THE PICTURE OF WEALTH
NARRATING HER DOCUMENTARY GENERATION WEALTH, FILMMAKER AND photographer Lauren Greenfield diagnoses “a shift in the meaning of the American Dream.” The dream had turned “into a quest for fame and fortune, and we had left behind the values of hard work, frugality, and discretion that had defined our parents’ generation.” Greenfield’s ambitious, scattershot movie is a follow-up to her 2012 The Queen of Versailles, which follows Westgate Resorts founder David Siegel and his wife Jackie’s endeavor to construct an 85,000-square-foot house in Orange County, Florida, designed in imitation of Louis XIV’s palace. Generation Wealth strings together an overarching theory of accelerationist affluence by way of revisiting old photographic subjects, including the Siegels. It doesn’t work, but not because it’s asking questions that aren’t worth asking. Generation Wealth sports an Amazon imprimatur, which as good as guarantees an audience of unusually large size for a documentary—the not unreasonable assumption behind the granting of this privilege of widespread streaming availability being, perhaps, a sense that the public’s appetite for conspicuous consumption knows no bounds.

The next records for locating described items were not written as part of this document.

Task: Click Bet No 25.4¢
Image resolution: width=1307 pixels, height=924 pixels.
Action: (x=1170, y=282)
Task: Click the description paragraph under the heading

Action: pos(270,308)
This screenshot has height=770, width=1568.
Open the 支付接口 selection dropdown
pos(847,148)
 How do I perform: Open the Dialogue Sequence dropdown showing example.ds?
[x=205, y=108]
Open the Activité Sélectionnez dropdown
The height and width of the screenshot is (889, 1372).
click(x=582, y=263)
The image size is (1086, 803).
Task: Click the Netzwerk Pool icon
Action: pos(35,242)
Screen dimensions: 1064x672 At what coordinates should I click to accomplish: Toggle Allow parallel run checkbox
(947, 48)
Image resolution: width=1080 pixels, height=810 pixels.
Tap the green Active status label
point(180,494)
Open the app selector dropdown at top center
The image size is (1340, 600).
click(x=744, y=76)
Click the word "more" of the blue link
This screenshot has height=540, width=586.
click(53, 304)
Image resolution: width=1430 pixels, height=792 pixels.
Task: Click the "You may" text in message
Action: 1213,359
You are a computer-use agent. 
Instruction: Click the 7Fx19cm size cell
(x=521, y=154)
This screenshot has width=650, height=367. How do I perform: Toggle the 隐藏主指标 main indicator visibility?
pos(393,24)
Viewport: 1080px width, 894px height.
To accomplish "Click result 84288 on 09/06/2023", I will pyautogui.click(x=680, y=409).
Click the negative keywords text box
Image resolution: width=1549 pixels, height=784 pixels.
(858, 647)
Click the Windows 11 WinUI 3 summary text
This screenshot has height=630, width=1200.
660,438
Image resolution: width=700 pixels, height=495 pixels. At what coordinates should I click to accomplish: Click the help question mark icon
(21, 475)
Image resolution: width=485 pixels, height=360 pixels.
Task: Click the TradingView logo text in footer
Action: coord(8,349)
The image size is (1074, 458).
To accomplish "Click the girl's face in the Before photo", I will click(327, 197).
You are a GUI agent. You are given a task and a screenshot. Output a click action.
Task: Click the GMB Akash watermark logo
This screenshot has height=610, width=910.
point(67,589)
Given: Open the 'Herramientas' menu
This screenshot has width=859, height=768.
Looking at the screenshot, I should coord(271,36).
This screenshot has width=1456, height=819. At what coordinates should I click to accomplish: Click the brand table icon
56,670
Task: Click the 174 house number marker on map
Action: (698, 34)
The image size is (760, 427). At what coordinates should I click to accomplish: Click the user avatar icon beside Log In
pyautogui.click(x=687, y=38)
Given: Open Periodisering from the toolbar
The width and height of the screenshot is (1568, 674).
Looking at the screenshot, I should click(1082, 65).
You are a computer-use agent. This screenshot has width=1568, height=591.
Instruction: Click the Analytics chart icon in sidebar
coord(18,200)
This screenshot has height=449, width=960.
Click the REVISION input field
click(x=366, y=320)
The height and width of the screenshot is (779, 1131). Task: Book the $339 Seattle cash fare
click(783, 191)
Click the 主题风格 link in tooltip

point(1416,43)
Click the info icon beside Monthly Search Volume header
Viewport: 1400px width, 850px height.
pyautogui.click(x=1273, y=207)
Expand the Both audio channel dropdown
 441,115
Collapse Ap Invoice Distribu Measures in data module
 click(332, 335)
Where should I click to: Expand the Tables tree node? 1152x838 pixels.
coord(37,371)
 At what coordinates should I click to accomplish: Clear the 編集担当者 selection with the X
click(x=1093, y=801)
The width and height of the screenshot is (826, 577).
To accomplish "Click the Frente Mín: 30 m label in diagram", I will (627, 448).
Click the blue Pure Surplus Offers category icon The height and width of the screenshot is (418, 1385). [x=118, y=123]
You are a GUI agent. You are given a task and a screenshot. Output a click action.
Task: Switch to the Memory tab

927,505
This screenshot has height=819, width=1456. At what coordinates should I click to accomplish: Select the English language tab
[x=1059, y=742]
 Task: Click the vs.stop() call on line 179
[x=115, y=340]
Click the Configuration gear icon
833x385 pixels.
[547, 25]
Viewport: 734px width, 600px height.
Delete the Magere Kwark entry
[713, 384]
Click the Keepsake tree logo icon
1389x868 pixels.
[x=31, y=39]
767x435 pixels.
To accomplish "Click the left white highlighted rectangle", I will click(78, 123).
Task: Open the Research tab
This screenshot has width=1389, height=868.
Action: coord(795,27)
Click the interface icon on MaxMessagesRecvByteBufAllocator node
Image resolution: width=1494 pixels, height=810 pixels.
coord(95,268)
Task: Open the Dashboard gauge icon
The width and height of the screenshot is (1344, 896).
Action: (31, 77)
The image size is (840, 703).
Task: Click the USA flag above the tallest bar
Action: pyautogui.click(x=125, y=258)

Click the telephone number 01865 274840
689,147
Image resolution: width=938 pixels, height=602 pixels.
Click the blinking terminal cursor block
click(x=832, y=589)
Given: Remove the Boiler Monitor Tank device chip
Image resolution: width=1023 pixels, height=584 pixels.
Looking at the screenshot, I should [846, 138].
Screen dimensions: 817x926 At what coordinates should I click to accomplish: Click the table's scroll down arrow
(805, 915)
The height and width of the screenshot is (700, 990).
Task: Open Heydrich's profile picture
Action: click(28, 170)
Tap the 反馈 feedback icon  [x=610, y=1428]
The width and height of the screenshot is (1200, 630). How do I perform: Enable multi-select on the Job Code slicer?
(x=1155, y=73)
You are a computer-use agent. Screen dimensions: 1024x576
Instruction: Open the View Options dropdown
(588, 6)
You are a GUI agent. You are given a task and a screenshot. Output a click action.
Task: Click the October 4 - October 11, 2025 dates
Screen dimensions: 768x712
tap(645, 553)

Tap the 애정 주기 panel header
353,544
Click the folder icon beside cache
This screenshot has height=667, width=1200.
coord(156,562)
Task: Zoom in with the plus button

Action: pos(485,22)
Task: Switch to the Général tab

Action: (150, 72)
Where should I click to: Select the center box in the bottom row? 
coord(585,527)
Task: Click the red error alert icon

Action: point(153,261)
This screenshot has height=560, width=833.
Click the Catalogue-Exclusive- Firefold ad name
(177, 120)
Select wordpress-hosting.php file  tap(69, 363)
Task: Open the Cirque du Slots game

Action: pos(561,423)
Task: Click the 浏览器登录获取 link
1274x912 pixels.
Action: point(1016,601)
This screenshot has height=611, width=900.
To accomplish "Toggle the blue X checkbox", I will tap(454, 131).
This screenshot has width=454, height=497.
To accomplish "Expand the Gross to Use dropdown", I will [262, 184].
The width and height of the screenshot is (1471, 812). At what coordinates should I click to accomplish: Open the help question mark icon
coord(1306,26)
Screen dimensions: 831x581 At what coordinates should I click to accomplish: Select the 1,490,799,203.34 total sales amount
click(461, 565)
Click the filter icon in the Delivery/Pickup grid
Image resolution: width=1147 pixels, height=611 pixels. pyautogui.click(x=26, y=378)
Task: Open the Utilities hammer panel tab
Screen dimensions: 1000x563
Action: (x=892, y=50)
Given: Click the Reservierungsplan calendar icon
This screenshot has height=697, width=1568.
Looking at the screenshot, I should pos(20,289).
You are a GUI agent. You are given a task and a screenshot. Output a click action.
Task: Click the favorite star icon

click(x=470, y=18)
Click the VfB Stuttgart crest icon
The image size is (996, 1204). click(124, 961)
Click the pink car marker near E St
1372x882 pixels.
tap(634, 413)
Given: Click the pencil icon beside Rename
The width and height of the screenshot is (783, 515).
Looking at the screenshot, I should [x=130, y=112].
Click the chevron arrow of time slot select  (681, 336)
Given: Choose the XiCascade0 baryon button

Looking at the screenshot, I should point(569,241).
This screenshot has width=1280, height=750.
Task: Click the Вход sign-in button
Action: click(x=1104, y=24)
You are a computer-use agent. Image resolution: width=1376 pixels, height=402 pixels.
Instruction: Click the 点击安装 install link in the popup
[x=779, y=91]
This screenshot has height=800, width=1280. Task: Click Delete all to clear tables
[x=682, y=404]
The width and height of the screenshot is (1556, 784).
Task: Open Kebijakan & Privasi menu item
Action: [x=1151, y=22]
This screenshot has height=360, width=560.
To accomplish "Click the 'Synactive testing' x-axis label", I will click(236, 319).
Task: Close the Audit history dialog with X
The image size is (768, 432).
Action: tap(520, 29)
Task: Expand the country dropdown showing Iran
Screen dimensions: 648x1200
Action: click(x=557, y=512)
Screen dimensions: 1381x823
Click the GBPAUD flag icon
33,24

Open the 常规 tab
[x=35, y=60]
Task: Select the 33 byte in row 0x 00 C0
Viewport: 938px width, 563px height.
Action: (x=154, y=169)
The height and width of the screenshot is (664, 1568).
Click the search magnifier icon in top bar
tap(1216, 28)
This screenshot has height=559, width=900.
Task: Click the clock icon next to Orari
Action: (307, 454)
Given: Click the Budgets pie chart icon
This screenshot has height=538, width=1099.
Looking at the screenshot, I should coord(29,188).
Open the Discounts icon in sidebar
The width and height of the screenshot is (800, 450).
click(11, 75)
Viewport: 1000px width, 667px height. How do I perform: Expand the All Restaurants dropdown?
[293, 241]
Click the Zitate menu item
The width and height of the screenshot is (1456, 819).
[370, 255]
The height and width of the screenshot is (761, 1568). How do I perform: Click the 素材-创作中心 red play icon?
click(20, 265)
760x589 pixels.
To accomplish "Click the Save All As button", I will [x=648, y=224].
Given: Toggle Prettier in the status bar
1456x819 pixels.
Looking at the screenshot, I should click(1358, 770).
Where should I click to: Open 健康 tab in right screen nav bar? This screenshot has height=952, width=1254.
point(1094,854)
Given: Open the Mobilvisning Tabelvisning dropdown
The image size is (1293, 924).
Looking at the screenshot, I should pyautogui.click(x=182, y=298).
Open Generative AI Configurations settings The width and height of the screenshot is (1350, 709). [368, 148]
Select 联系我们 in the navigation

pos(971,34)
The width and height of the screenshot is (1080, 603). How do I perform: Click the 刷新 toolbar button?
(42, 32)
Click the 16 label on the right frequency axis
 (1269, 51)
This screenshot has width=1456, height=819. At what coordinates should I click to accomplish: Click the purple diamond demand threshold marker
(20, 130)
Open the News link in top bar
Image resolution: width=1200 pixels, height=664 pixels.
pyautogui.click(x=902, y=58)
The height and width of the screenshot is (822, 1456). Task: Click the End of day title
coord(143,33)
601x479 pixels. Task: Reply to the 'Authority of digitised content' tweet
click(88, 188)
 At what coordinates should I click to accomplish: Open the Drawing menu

While the spectacle of lavish spending has always had its place in American pop entertainment, that place has conspicuously grown in the course of the 10 years that saw a Great Recession in world markets, Occupy Wall Street, the emergence of the One Percent and 99 Percent as household terms, and the election of a U.S. president whose lone recommendation for the job was his stewardship of a family fortune of literally untold size. Faced with a challenge by a figure who self-advertised as incorruptible by virtue of his ready access to heaps of “fuck you” money, the party of the working man, the Democrats, fought cash with cash, trotting out their own plutocrats: a speech at the Democratic National Convention by the charisma-free Michael Bloomberg (net worth: $50 billion), and a 2015 tax return issued by Warren Buffet (net worth: $84 billion), which proved that the Omaha investor’s charitable contributions for that year nearly equaled Trump’s entire personal fortune. The idea, one supposes, is that a gormless public who would forgive or embrace any of the presidential hopeful’s other glaring inadequacies would draw the line upon learning that he wasn’t quite as rich as he claimed.